Ryanair To Sue European Commission for Failure to Investigate State Aid Complaints
Ryanair, Europe’s largest low fares airline, today (Tuesday, 10th July 2007) announced that it will sue the European Commission in the European Courts for its repeated failure to take action on a number of State Aid complaints involving Air France, Lufthansa, Alitalia and Olympic Airways, which were submitted to the Commission over a year ago. These complaints involved hundreds of millions of Euro in illegal state aids being granted by the French, German, Italian and Greek Governments to subsidise their flag carrier airlines. Although Ryanair has called on the Commission several times to investigate these claims, the Commission has failed to do so.
Confirming that Ryanair is in the process of submitting a complaint against the Commission to the European Courts, Ryanair’s Head of Regulatory Affairs, Jim Callaghan, said:
“This is another example of the Commission’s twin track approach to state aid. On one hand they refuse to take action against serious violations of the state aid rules by national Governments to protect their flag carrier airlines like Air France, Lufthansa, Alitalia and Olympic, while at the same time they launch bogus investigations against small regional and secondary airports like Charleroi. The foolishness of the Commission’s Charleroi decision is that Ryanair now actually has a lower cost base in Charleroi.

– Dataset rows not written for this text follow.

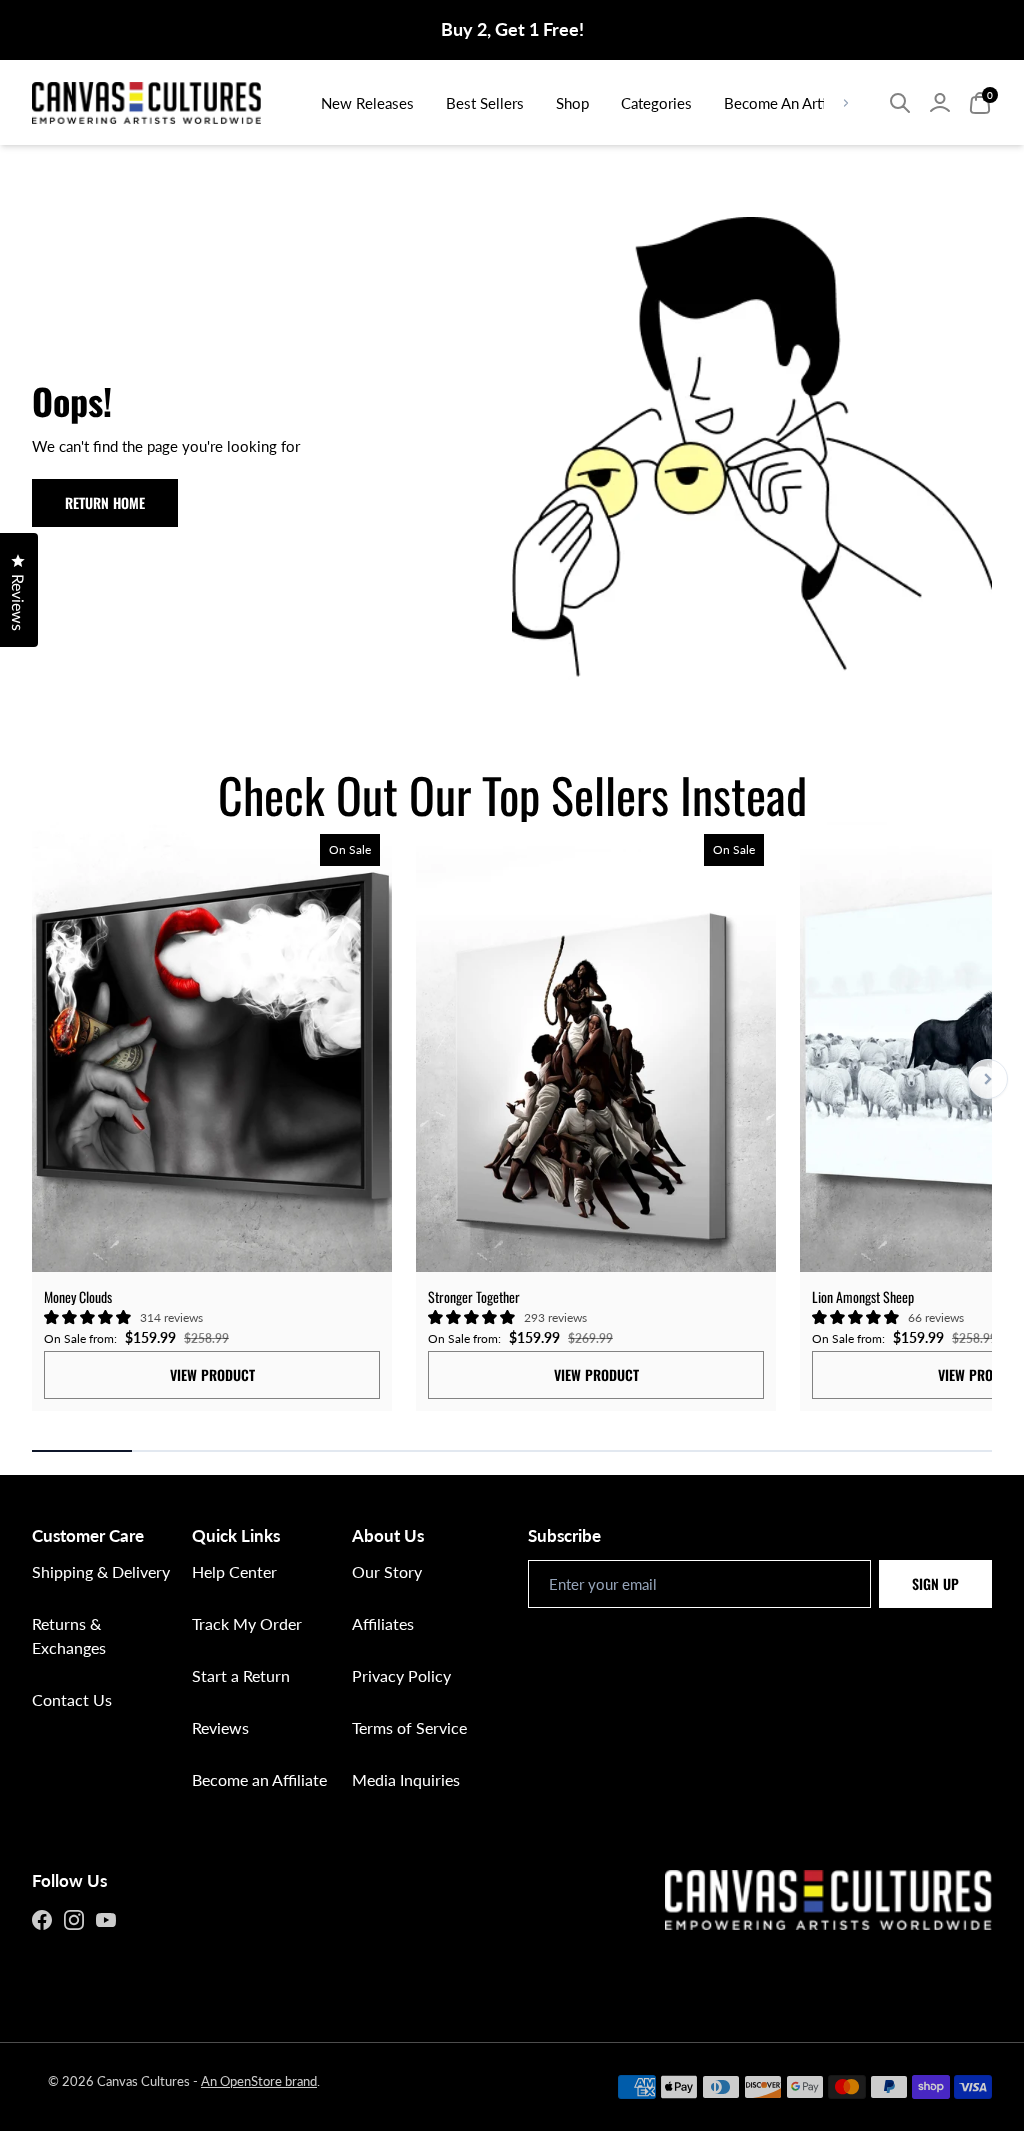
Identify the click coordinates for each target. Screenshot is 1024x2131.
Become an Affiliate (259, 1779)
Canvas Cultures (143, 2081)
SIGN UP (935, 1583)
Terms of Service (409, 1727)
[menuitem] (367, 102)
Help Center (234, 1571)
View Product (212, 1374)
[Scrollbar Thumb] (82, 1451)
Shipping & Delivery (101, 1571)
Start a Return (241, 1675)
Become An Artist (781, 103)
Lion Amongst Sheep (863, 1296)
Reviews (220, 1727)
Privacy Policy (401, 1675)
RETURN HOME (105, 502)
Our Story (387, 1571)
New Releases (367, 103)
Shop (572, 103)
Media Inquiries (406, 1779)
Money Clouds (78, 1296)
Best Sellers (485, 103)
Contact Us (72, 1699)
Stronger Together (474, 1296)
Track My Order (247, 1623)
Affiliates (383, 1623)
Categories (656, 103)
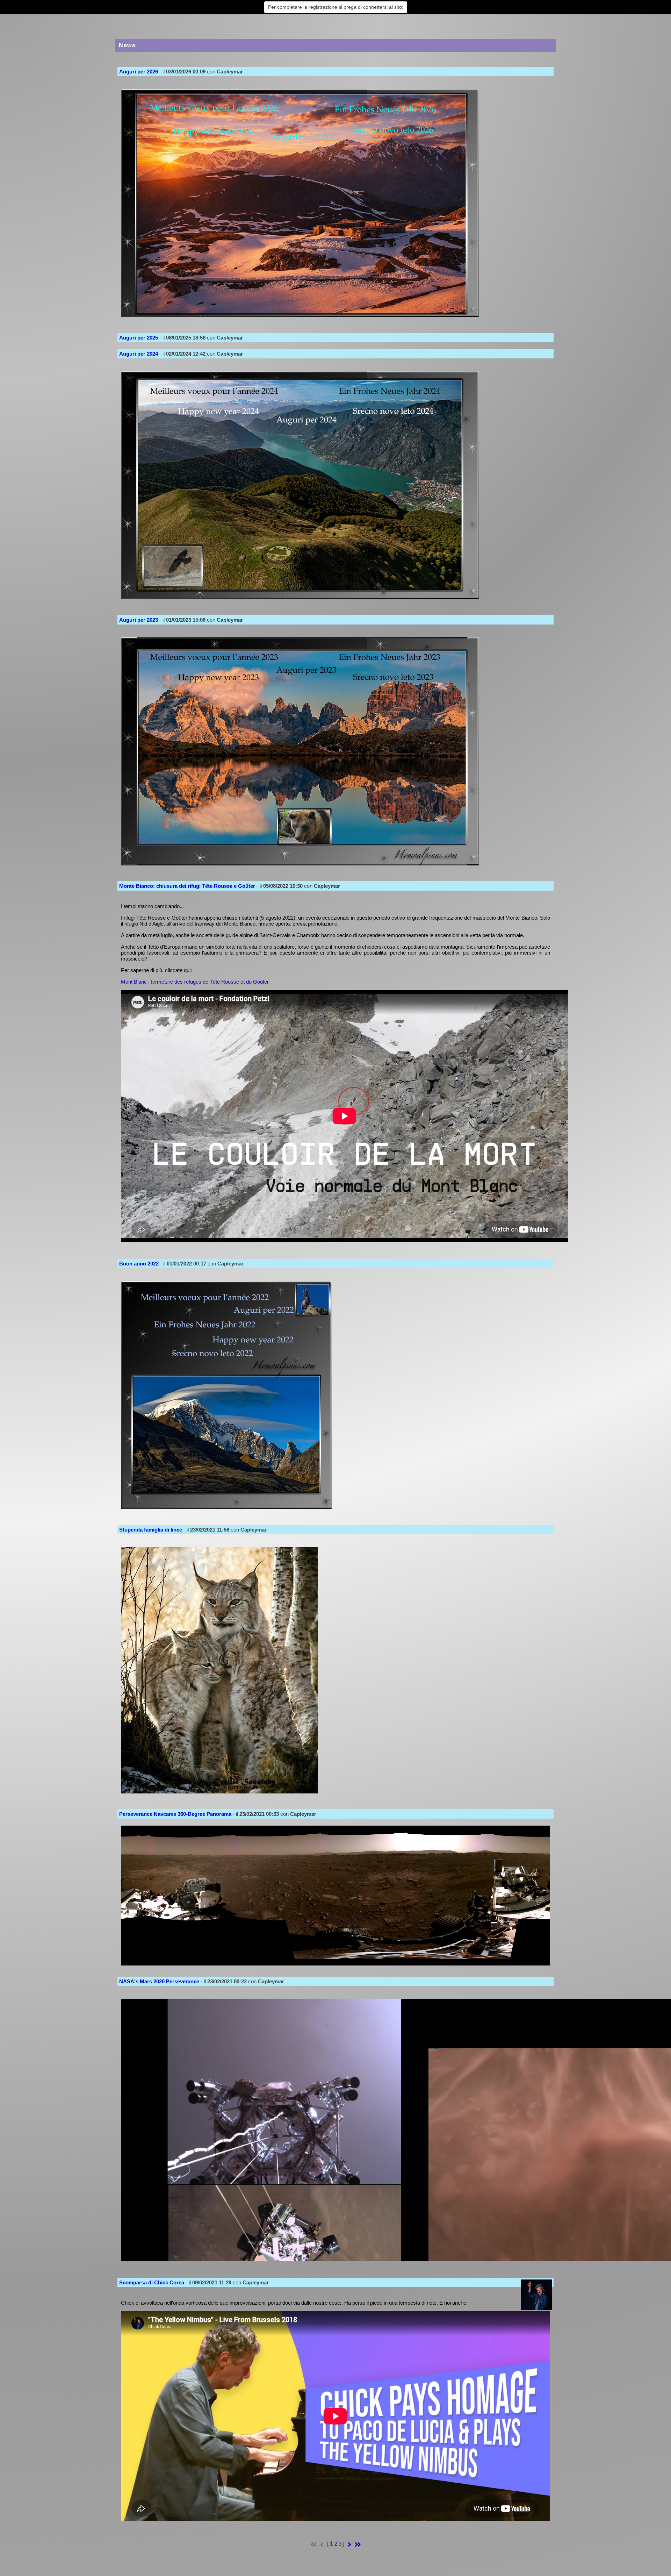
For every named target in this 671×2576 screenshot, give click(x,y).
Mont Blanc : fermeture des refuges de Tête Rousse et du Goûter (195, 982)
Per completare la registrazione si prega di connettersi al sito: (335, 7)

“The Commission has failed to take any action against the following blatant abuses of the state aid rules:
- The French Government’s discounting of domestic airport fees, which amounts to an illegal state aid to Air France of approximately €1bln. over the past 7 years. Meanwhile, the Commission is pursuing tiny Malta for a similar discounting of its domestic airport charges.
- The German Government has allowed state owned Munich Airport to rack up losses of over €50m. p.a. on a new terminal built exclusively for Lufthansa. These losses are a massive subsidy to Lufthansa, the only occupant of this terminal. Meanwhile, the Commission is going after small regional and secondary airports like Charleroi that are offering competitive deals to airlines, like Ryanair, who are prepared to deliver huge traffic growth to these otherwise underutilised airports.

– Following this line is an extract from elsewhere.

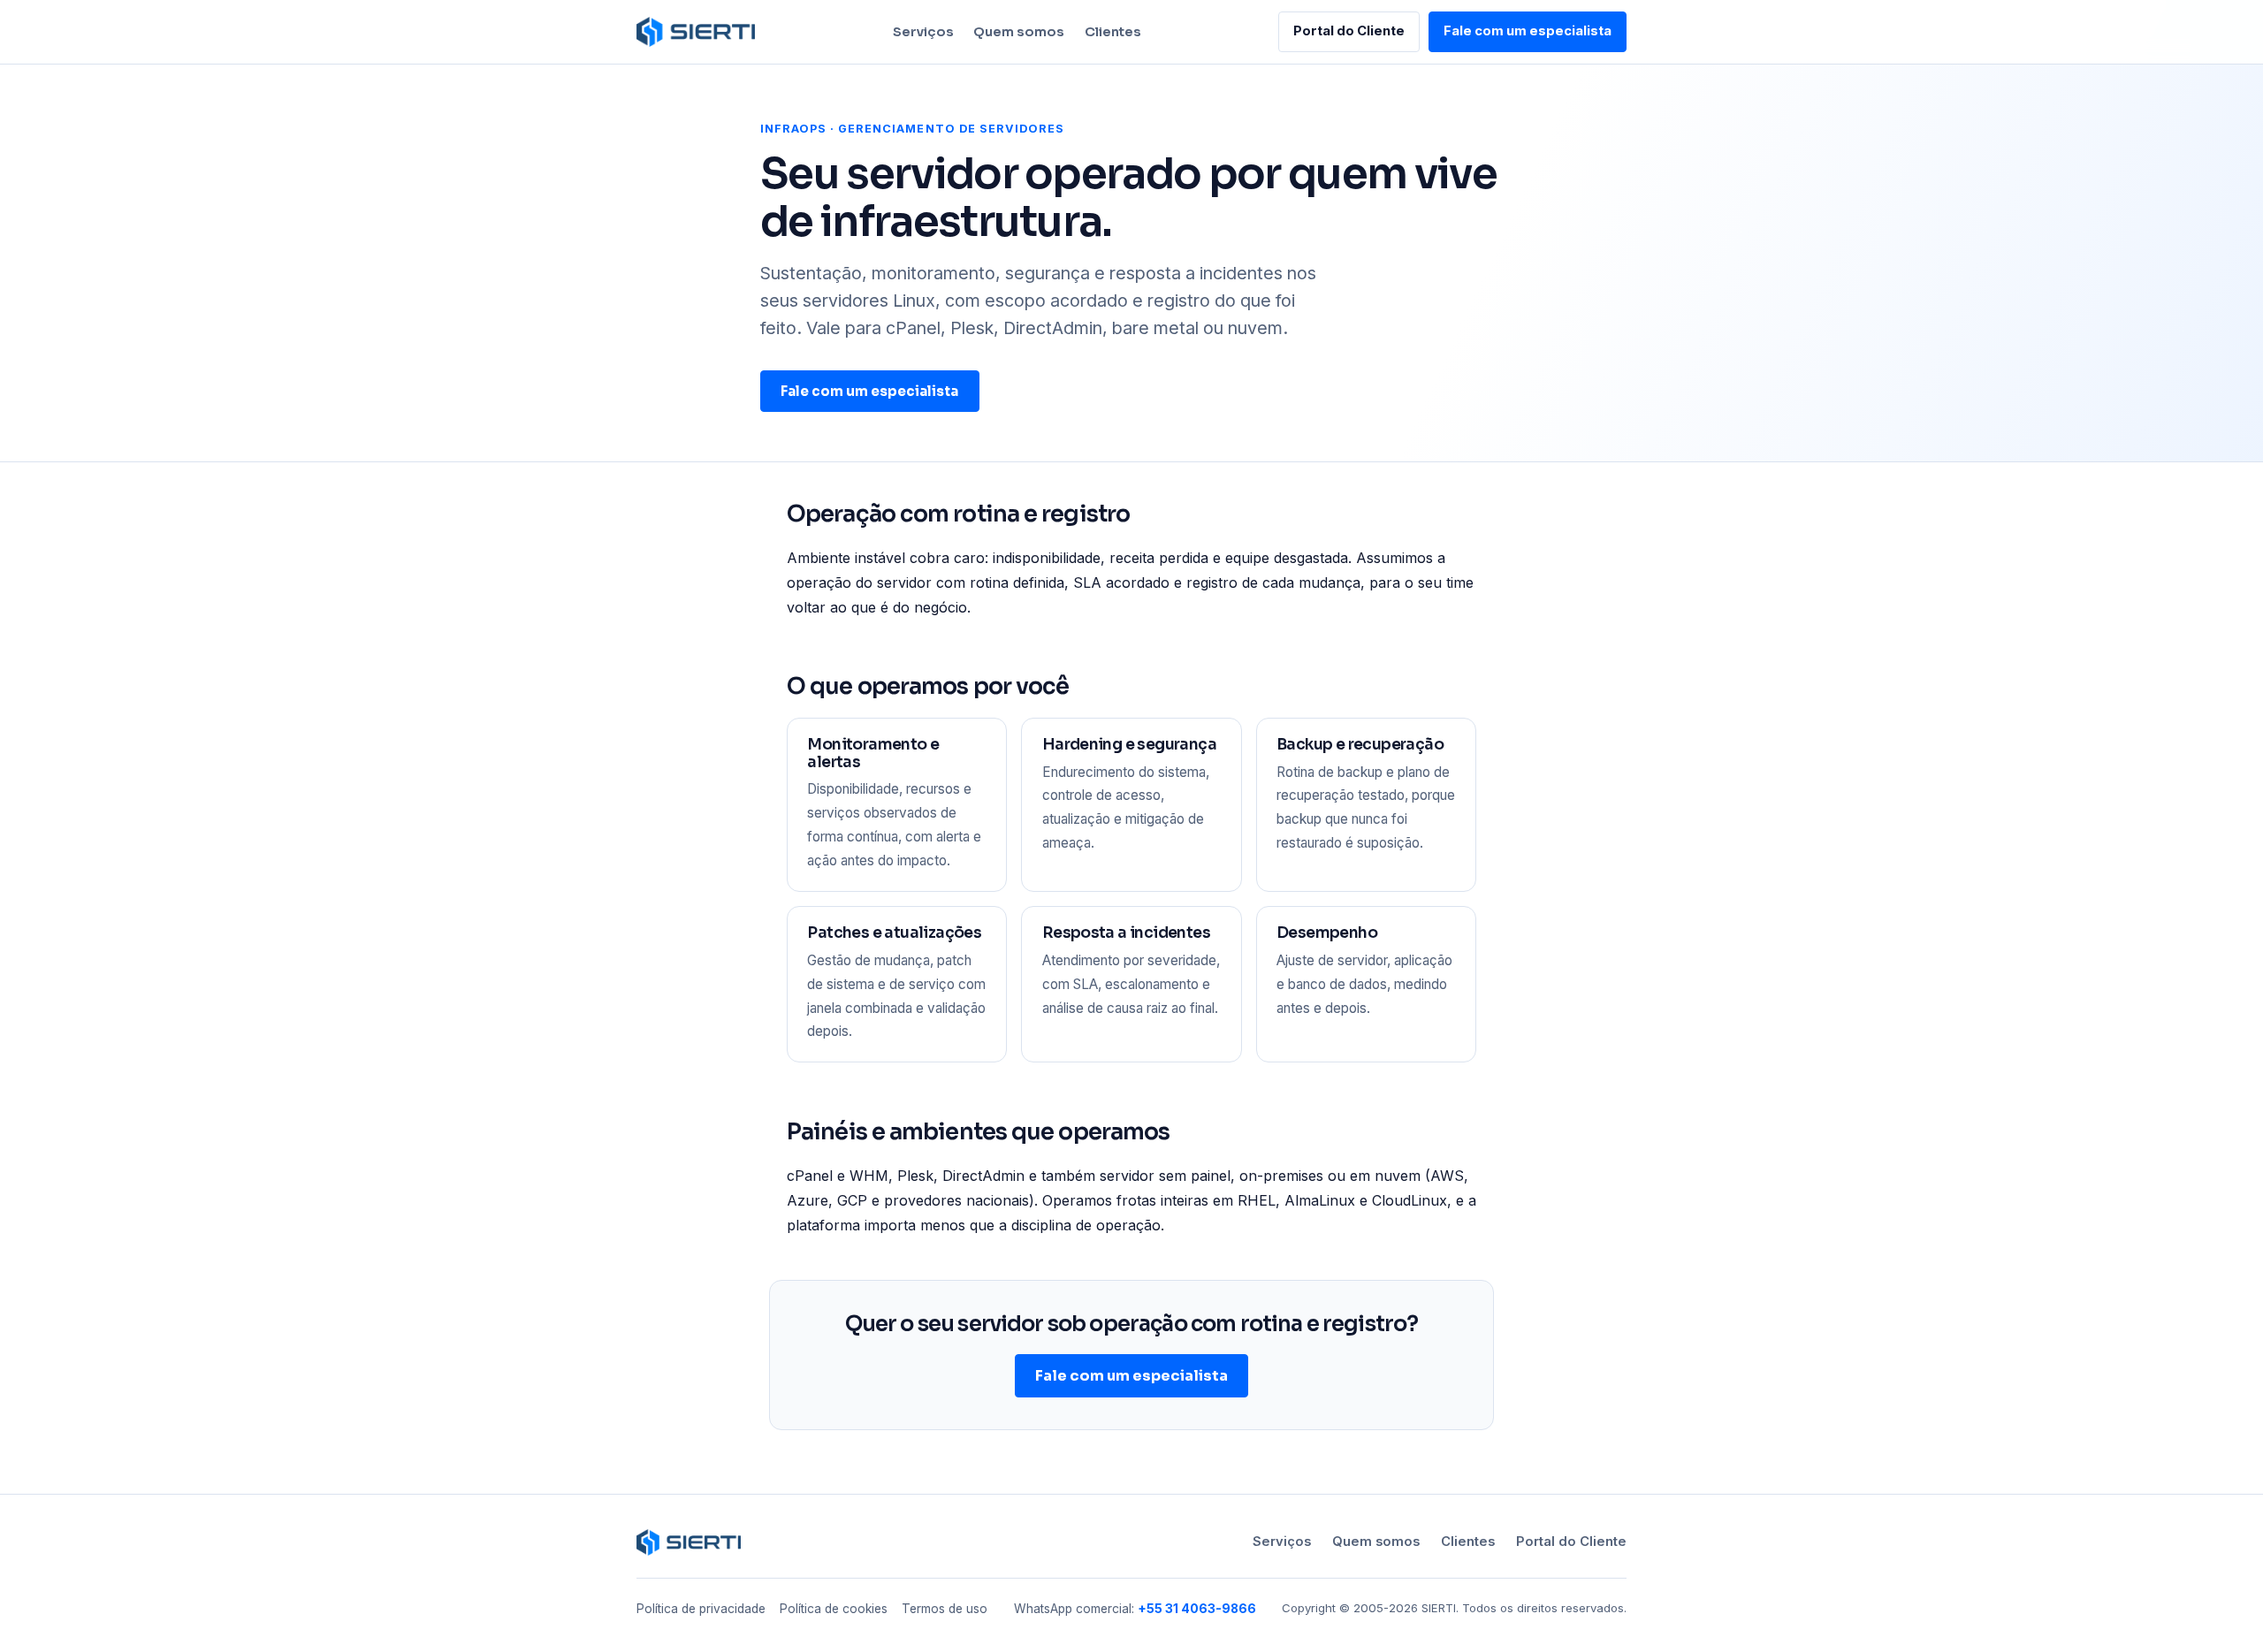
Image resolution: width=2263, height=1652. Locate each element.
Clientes (1113, 32)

- The Italian and Greek Governments have repeatedly given massive injections of state aid into their terminally ill flag carrier airlines, Alitalia and Olympic. The Commission has rubberstamped multi-billion bailout packages for Alitalia and the Italian Government is currently planning to write off hundreds of millions in losses at the national airline in order to make it attractive for sale. Meanwhile, the European Commission blocked Ryanair from taking over the small, loss making regional Irish airline, Aer Lingus. Moreover, the Greek Government has never repaid the multi-millions in illegal state aid granted to Olympic.

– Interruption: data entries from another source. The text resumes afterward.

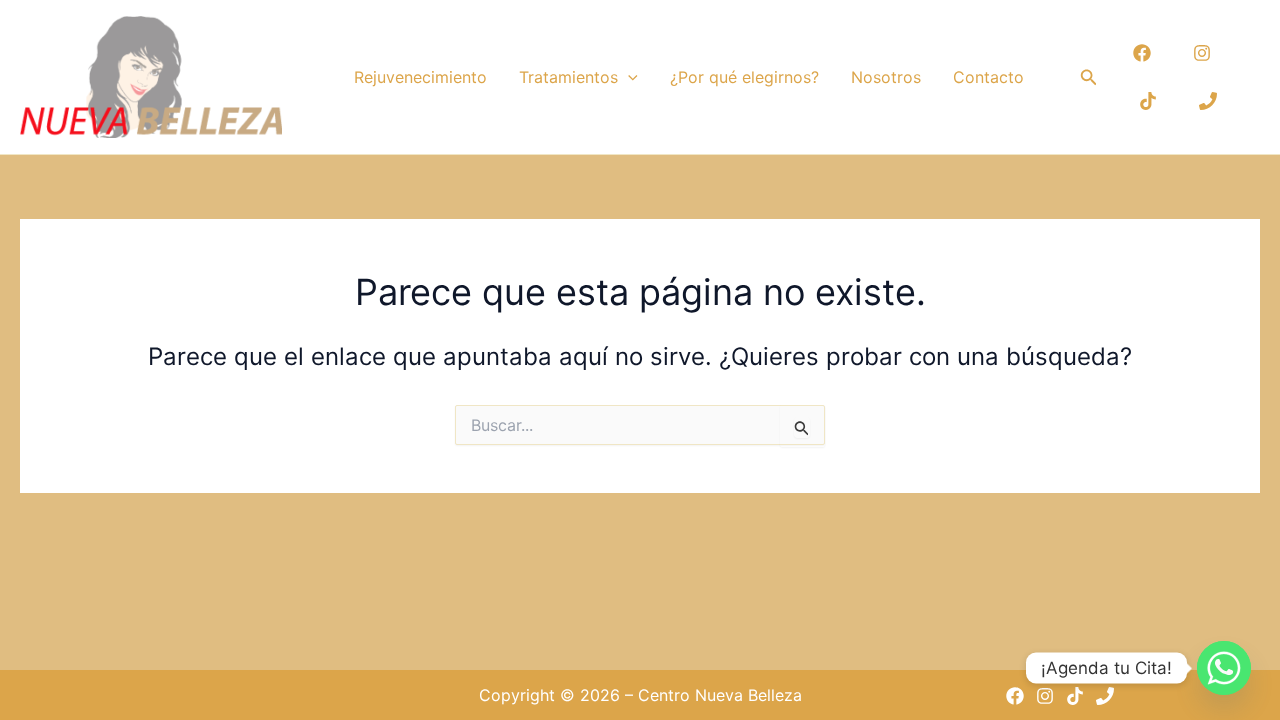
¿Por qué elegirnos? (744, 77)
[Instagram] (1202, 53)
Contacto (988, 77)
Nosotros (886, 77)
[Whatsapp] (1224, 668)
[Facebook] (1142, 53)
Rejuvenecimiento (420, 77)
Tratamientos (568, 77)
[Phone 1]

“It appears as always that the Commission applies one rule for the high fare flag carrier airlines and state owned primary airports, but a different one for low cost airlines like Ryanair and the numerous regional and secondary airports that are offering competition and lower fares to the travelling public. The European Commission is more concerned with protecting inefficient flag carrier airlines and hub airports than it is with actually promoting competition and the consumer interest.
“Ryanair is left with no alternative but to challenge the Commission’s failure to investigate these unlawful state aid abuses in the European Courts. Ryanair is confident that the European Court will take the Commission to task for their failure to fairly enforce the state aid rules against national Governments who continue to protect their inefficient flag carrier airlines.
“It is time that the European Commission stops this twin track approach to enforcing the state aid rules. The same rules should be fairly applied to all airlines, and an end put to the unlawful state aid to the flag carriers”.